Sapochnik isn't above layering on the gore, however. "Repo Men" is a few films rolled into one, and one of them is a full-throttle action flick. The best adrenaline rush in the film is Remy’s one-on-all battle against his ex-colleagues to get past the Pink Door, the semi-mythical area in the Union's headquarters where forgs are processed. The fight takes place in a hallway, a space which, thanks to movies like "The Matrix", has become the new arena for combat; the hallway is to modern action movies what the Wild West salloon was to Westerns forty years ago. Part Zach Snyder, part Jackson Pollack, the sequence rollicks with blasts, spurts, sprays, gushes, and mists of blood, together with a fetishistic choice of weapons (a hacksaw makes an appearance, improbably attached to a hacksaw-cam). Sapochnik’s true master isn’t Philip K. Dick but David Cronenberg, maybe with a splash of Sam Raimi.

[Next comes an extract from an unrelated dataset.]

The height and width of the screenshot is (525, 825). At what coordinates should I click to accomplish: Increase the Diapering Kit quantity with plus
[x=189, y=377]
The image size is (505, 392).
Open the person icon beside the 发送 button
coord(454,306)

The mix of the visceral and the intellectual is a jumble until the end, when the movie's sensibilities cohere perfectly. If one can scene can make a movie, “Repo Men” has one. At the end of their long run from the Union, Remy and Beth make it behind the Pink Door and attempt to exit the Union’s database system by scanning in their forgs as if returning them voluntarily. Trouble is, the only way to scan the devices is to slice themselves open and jab a sort of supermarket checkout pistol-scanner into each other’s bodies until it finds the forg and the nearby mainframe beeps assent. Sapochnik treats the audience to a stunning parody of a sex scene: mutual surgery replete with burning kisses, heavy breathing and eyes rolling up into sultry, half-shut eyelids. It is hilarious, cringeworthy, brilliant, and utterly sick. Sapochnik evokes the sex-death cocktail of “Crash” even as he stages a wink-wink postmodern crucifixion and shows us the next step in human evolution: the new human is a barcoded commodity.

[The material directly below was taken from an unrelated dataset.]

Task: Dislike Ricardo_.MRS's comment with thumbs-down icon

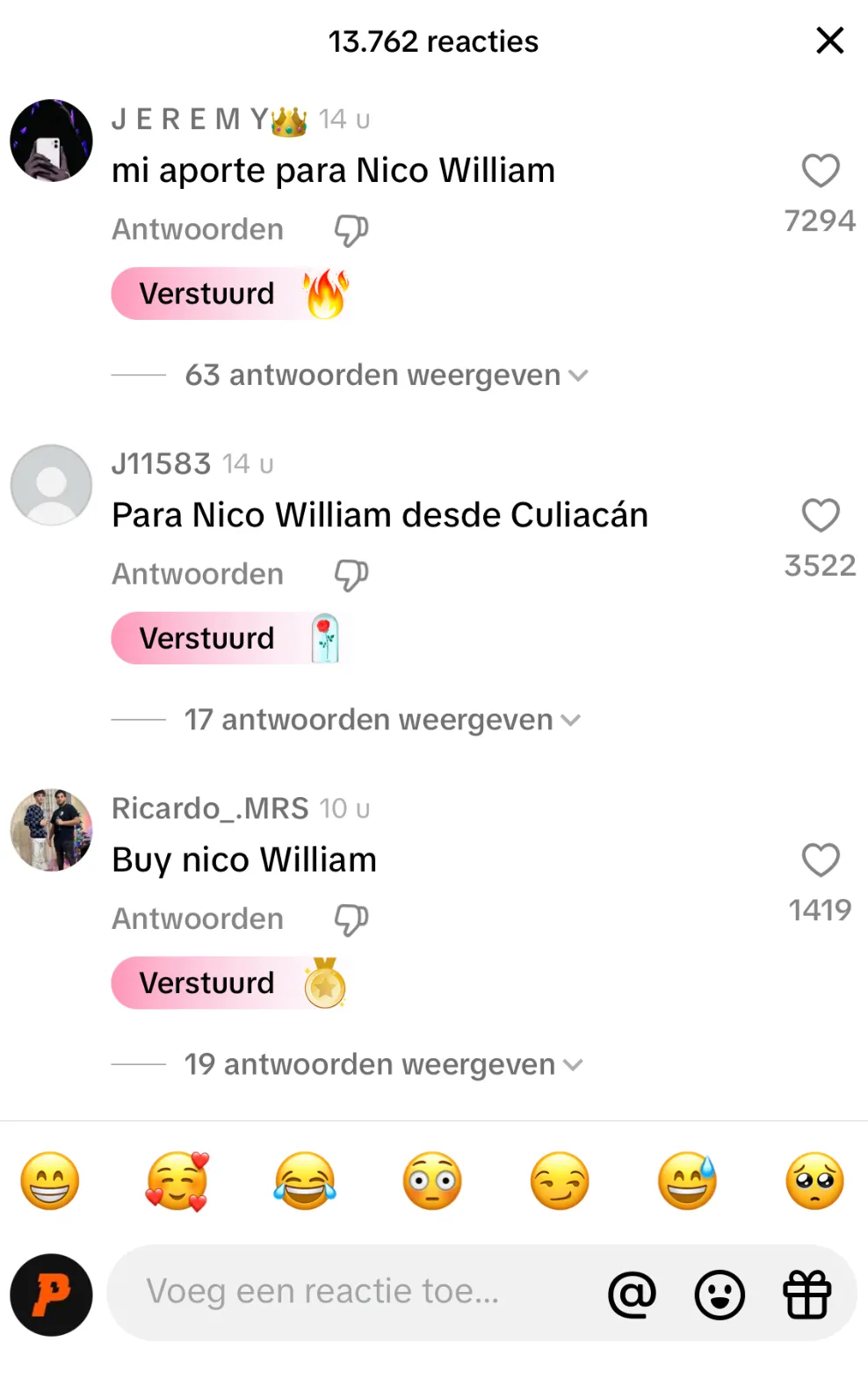Action: click(x=351, y=919)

Holding the movie's random elements together are two fine lead performances by Jude Law and Forest Whitaker. Law's performance is gruesomely physical. As Remy falls behind on his payments, his eyes seem to grow bigger and bigger as his body wastes away into a pearly, humid, malarial hardness. Law also shows off excellent comic instincts, as he did in “AI” and “Closer”. If Law can’t quake with the molten intensity of, say, Christian Bale, he can tap a vein of sarcasm Bale hasn’t got. Whitaker’s vagabond, park-bench eccentricity gives Jake ominous depths. The actor uses Jake's elevation of “rules” into a code of honor to evoke his own signature turn in “Ghost Dog”. Not for nothing are there samurai swords on display in Jake’s apartment (an amusingly ironic update: 'the way of the samurai' co-opted by bankers and APRs.) Jake and Remy's friendship approaches but narrowly avoids the action-flick cliché of friends-turned-enemies. Their final resolution turns out to be a fitting one even as it further underscores the movie's unevenness. The loose ends Sapochnik doesn't tie up are memorable, though, and “Repo Men”, is a gory little gem that posterity will sadly handle, unlike Cox's original, with less kindness than it merits.